Buton Adeline, Corbel Pascal

Nous proposons une approche renouvelée de la problématique classique de l’avantage du pionnier en nous appuyant sur les théories récentes de l’entrepreneuriat. En basculant d’une logique implicite de prise de décision selon des modèles classiques de cause à effet pour introduire le concept d’effectuation, nous aboutissons à une approche donnant toute sa place aux tâtonnements du pionnier. Une étude de cas approfondie sur l’un des pionniers du livre numérique en France nous permet d’avancer un certain nombre d’implications susceptibles selon nous d’enrichir le corpus de connaissances sur l’avantage du pionnier. Ainsi, dans le cas de Numilog, si le point de départ de la création de l’entreprise peut s’analyser dans une logique causale classique, ses diversifications connexes successives, s’analysent mieux dans une logique d’effectuation.
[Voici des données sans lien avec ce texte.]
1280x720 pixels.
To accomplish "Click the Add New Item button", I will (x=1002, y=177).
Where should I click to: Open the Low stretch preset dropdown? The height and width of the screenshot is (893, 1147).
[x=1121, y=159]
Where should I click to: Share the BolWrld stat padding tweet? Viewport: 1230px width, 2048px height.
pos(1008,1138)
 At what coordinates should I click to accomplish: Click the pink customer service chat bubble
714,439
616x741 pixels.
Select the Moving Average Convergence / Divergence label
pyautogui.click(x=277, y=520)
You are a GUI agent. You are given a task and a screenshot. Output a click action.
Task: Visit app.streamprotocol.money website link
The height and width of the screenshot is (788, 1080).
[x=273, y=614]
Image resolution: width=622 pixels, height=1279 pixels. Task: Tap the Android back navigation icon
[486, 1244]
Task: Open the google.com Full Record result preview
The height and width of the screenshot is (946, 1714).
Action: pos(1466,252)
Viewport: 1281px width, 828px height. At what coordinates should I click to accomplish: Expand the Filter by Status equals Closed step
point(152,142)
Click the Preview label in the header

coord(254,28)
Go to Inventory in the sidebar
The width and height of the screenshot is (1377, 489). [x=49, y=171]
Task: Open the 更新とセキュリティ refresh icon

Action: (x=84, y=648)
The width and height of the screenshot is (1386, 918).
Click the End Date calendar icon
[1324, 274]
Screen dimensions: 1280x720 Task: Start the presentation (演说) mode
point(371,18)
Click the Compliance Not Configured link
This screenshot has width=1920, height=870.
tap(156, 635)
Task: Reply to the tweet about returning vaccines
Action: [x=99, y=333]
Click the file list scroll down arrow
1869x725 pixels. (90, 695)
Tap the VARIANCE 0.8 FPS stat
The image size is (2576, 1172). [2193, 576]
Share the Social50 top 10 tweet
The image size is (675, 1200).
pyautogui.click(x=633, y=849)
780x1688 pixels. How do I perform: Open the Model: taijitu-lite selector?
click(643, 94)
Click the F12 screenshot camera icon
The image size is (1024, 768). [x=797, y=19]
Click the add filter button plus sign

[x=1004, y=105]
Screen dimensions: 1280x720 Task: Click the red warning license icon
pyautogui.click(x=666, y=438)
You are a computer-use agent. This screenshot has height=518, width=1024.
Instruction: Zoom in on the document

Cela n’est pas sans conséquence car si l’entreprise réunit effectivement un portefeuille de ressources et compétences complémentaires qui ont permis d’assurer sa survie pendant 17 ans (cas très rare parmi les pionniers du livre numérique), cette grande diversité de métiers opérés à partir d’une base de ressources très limitée la fragilise également, tant sur le plan stratégique (pas d’avantage concurrentiel significatif) que financier. Cette étude de cas nous permet également d’alimenter la littérature émergente sur l’effectuation, notamment en montrant que l’approche effectuale peut aussi apparaître postérieurement à une approche causale plus classique.